The Sower, the soil and a God of scandalous generosity

By Michael Mitchell on December 4, 2023

small plants growing in the dirt

Do you remember the story Jesus told about the farmer who scattered some seeds?

I’m paraphrasing a bit here, but it went something like this:

One day, a farmer went out to scatter some seeds. As he did, the seed fell on all types of terrain – hardened paths where birds swiftly snatched it up, rocky ground where it sprang up only to wither under the hot sun, and thorny patches where it was choked out and couldn’t mature. And then some seed fell on fertile soil and produced a bountiful harvest.

Whenever I hear this parable, I immediately start to analyze the terrain of my own heart.

“What kind of ground am I? How do I make my soil less hard? Less rocky? Less thorny?

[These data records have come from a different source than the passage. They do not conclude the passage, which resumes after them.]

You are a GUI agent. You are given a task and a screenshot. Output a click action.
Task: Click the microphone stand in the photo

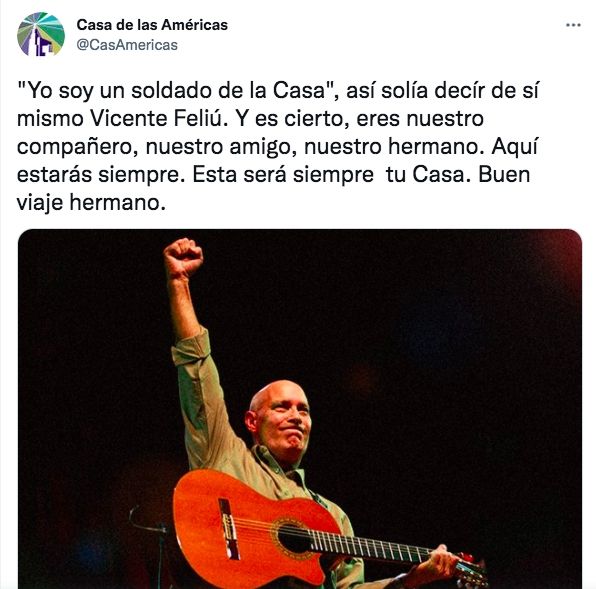tap(152, 543)
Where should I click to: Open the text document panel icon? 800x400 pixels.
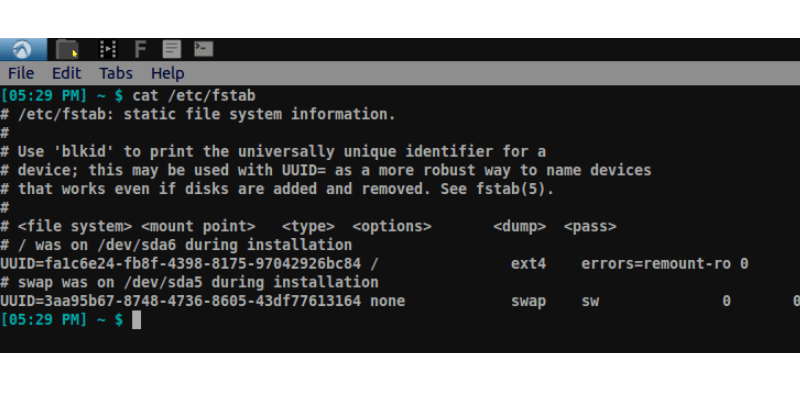tap(171, 49)
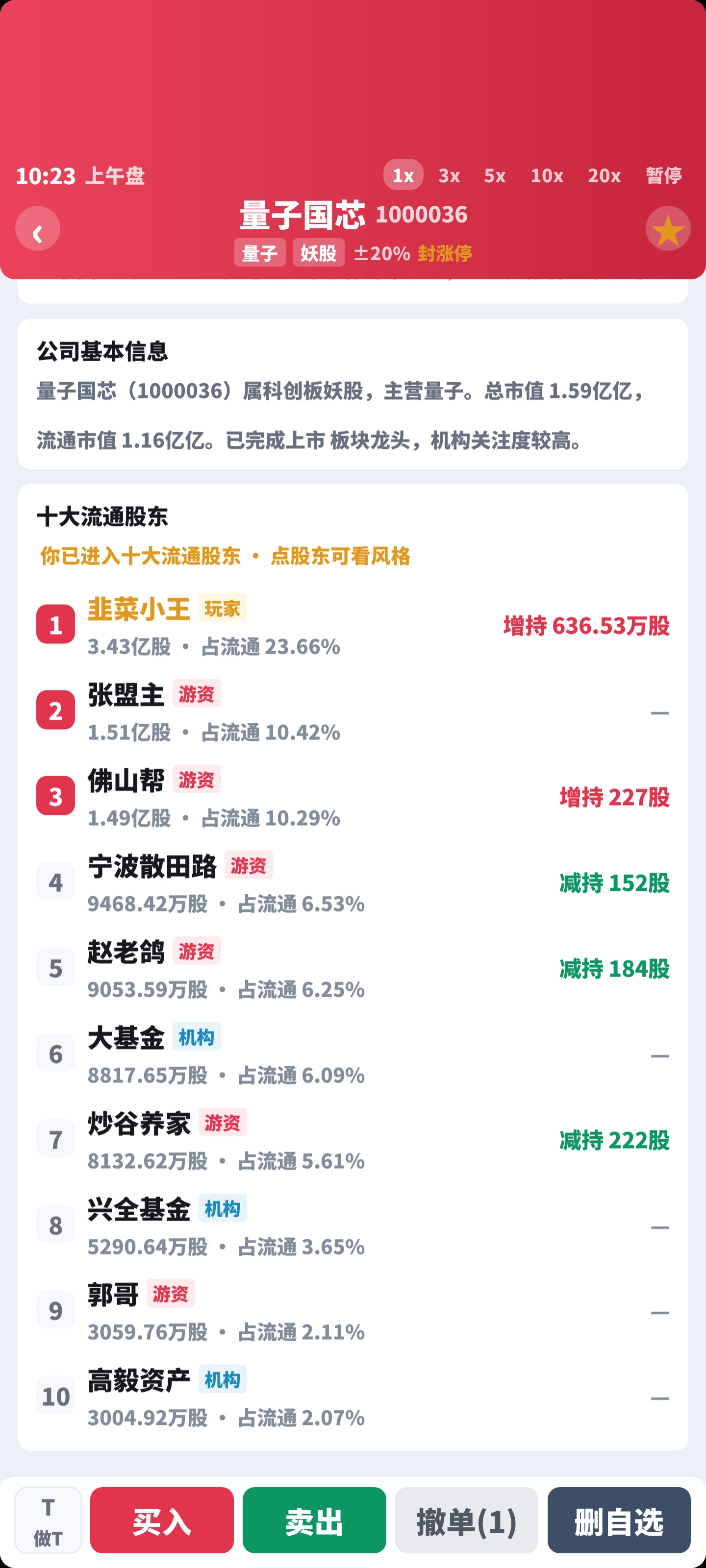Tap the 玩家 tag next to 韭菜小王
This screenshot has height=1568, width=706.
click(x=222, y=608)
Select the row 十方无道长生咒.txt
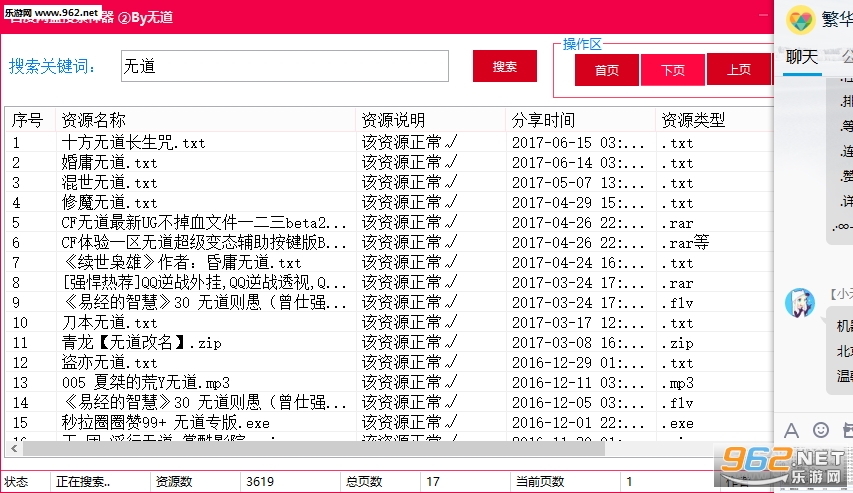 133,143
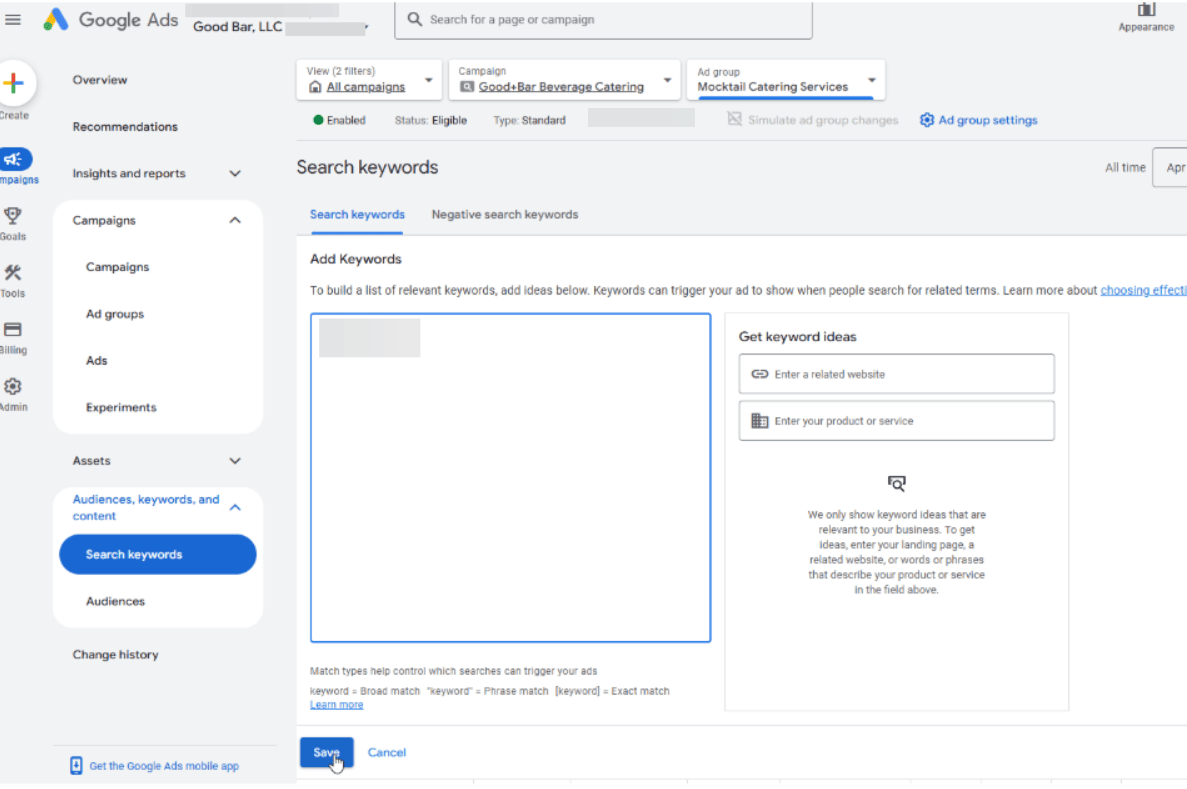This screenshot has width=1187, height=789.
Task: Expand the Insights and reports section
Action: tap(235, 174)
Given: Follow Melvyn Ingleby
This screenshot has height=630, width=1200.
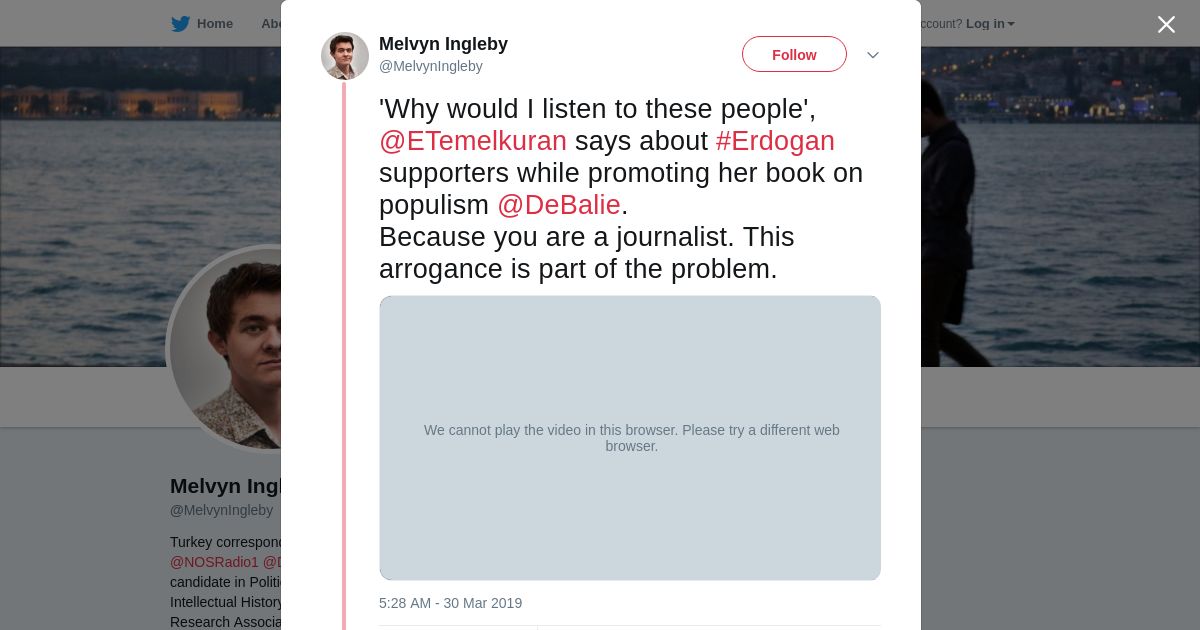Looking at the screenshot, I should (x=794, y=55).
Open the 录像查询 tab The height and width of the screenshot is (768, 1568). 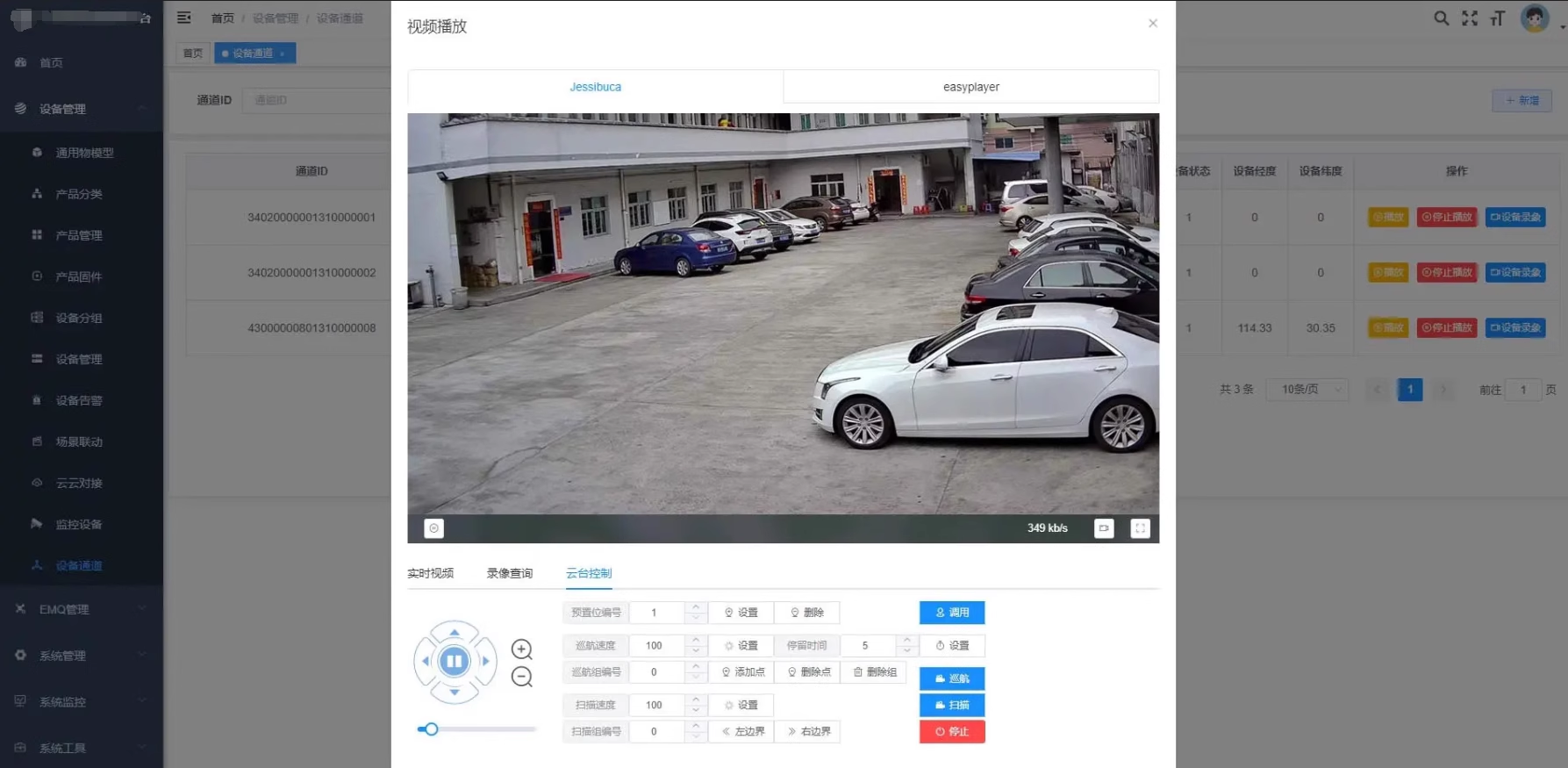point(510,573)
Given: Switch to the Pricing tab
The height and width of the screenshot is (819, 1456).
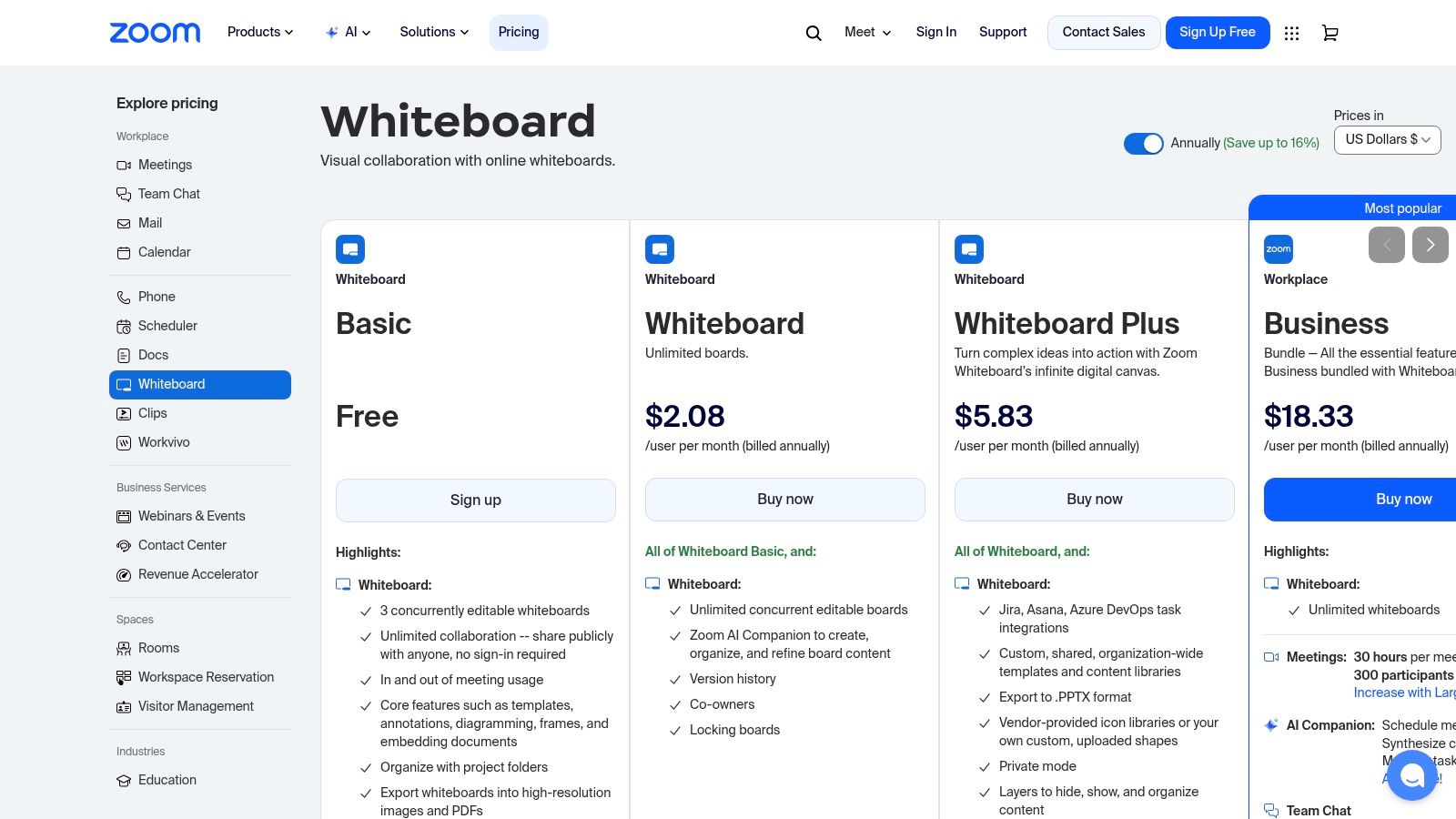Looking at the screenshot, I should click(x=518, y=32).
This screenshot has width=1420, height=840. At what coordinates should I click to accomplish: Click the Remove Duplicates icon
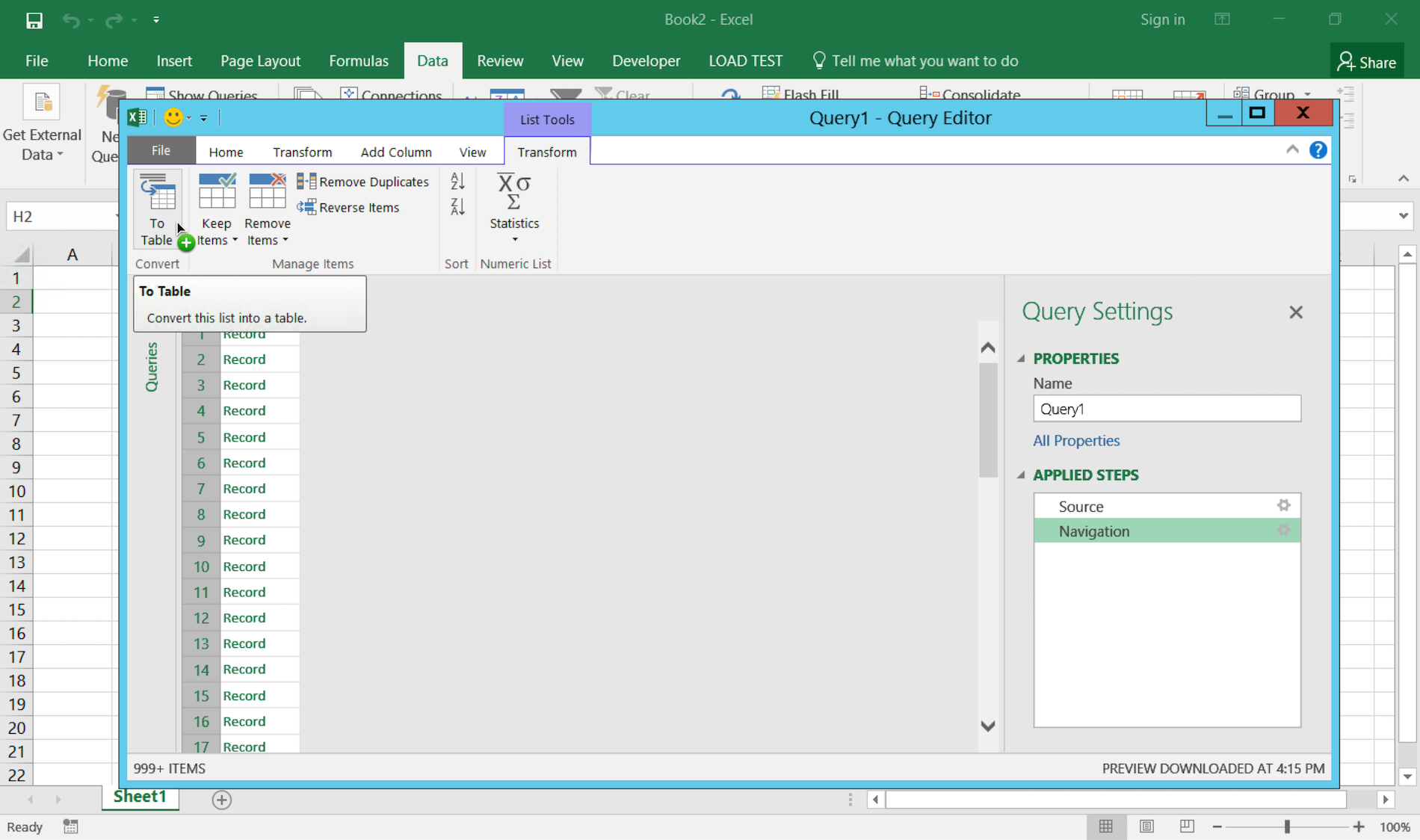(306, 182)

How do I fix what’s wrong with me?” 

A different take

I sometimes wonder if I’m too quick to make this parable about me.

In my preoccupation with trying to analyze my own soil, what if I’ve missed an entirely different lesson this parable might have about the character of the one scattering the seeds?

What if it’s not about us or the condition of our hearts at all?

What if this is a parable about the scandalous generosity of the Sower?

The scandalous, wasteful generosity of the Sower

Imagine the parable again, but instead of focusing on the soil this time, focus on the face of the one scattering seeds.

Notice his smile as he strolls across the countryside, in and out of towns, along the streets and sidewalks, through parks and meadows, playgrounds where children play, and dark alleys where shadows loom, tossing handfuls of seed without concern for the condition of the soil or the likelihood of harvest. 

Watch as he flings fistfuls of seed with joyful abandon toward hardened paths, rocky ground, and thorny patches alike, with zero concern for efficiency or waste.  

Notice how the seeds fly everywhere.

There’s no way to control where that much seed falls. 

It spills over, slips through his fingers, and blankets the ground, scattering in all directions.

That might even be the point.

What if this is not a parable about terrain at all?

What if it’s a parable about the heart of an extravagant (some might even say, wasteful) Sower, whose generosity exceeds limit and logic?

God’s lavish blessing for all

The Sower keeps sowing because he knows that if he sows enough seed, some will eventually land in the right spot and flourish.

This a story about a God who squanders the treasures of heaven in wasteful generosity upon all creation without distinction because he has more than enough to go around.

It reveals a God whose love overflows in absurd, lavish blessing – casting broadly that all might receive, refusing to discriminate because who knows what hardened human ground might not also one day yield a crop one hundred, sixty, or thirty times what was sown under the sunshine of his love.

And what might this radical vision of a God who scatters blessings without restraint have to teach us about generosity?

Challenging assumptions about scarcity

First, it challenges our assumptions of scarcity.

While we tend to operate as though goodness is finite, hoarding what we have accumulated, the Sower acts from a place of true abundance, tossing seed to the wind with the confidence that there really is more than enough to go around. 

We tend to be calculated and cautious with our charity, but Jesus was scandalous and extravagant in the way he poured himself out entirely in complete self-giving love.

Indiscriminate generosity

The Sower also models indiscriminate generosity, not basing the worthiness of the soil on appearance or presumed potential. 

We are quick to judge, often extending generosity only to those who seem deserving. We easily fall into the trap of only casting our generosity on soil we deem to be good.

But the Sower shows no partiality, even wasting precious seeds on terrain that seems inhospitable. 

While there is certainly a place for prudence, stewardship, and discretion in how we allocate finite resources, the Sower calls us to a higher generosity – one marked by joyful abandon to blessing even the most unlikely recipients. 

Generosity motivated by joy

And finally, the Sower reflects a generosity motivated more by joy than duty or results. 

The Sower is not concerned with returns. He freely “wastes” seed, content that what needs to flourish ultimately will. 

There is no careful strategy or cost-benefit analysis governing his radical sharing. 

The Sower simply delights in the act of giving itself. The scattering of seeds brings its own reward.

Walking in the footsteps of the extravagant Sower

What if we, too, walked with hands overflowing in eager generosity, reflecting God’s delighted heart to give everything away? 

What if we scattered seeds of hope and redemption freely across all terrain, refusing prejudice about what was “worthy soil,” trusting that, with God, all ground could prove fertile in due time? 

There is an abundance that only the eyes of faith can see.

And it starts by walking in the joyful footsteps of the wasteful Sower, generously flinging mercy and blessing in holy abandon upon a world in desperate need of both. 

Our call is not to evaluate soils. 

Our call is to follow in the footsteps of the one who scatters freely so that all might share in the riches and joy of God’s abundance.

– Michael Mitchell is the Director of Development & Discipleship at CAFO.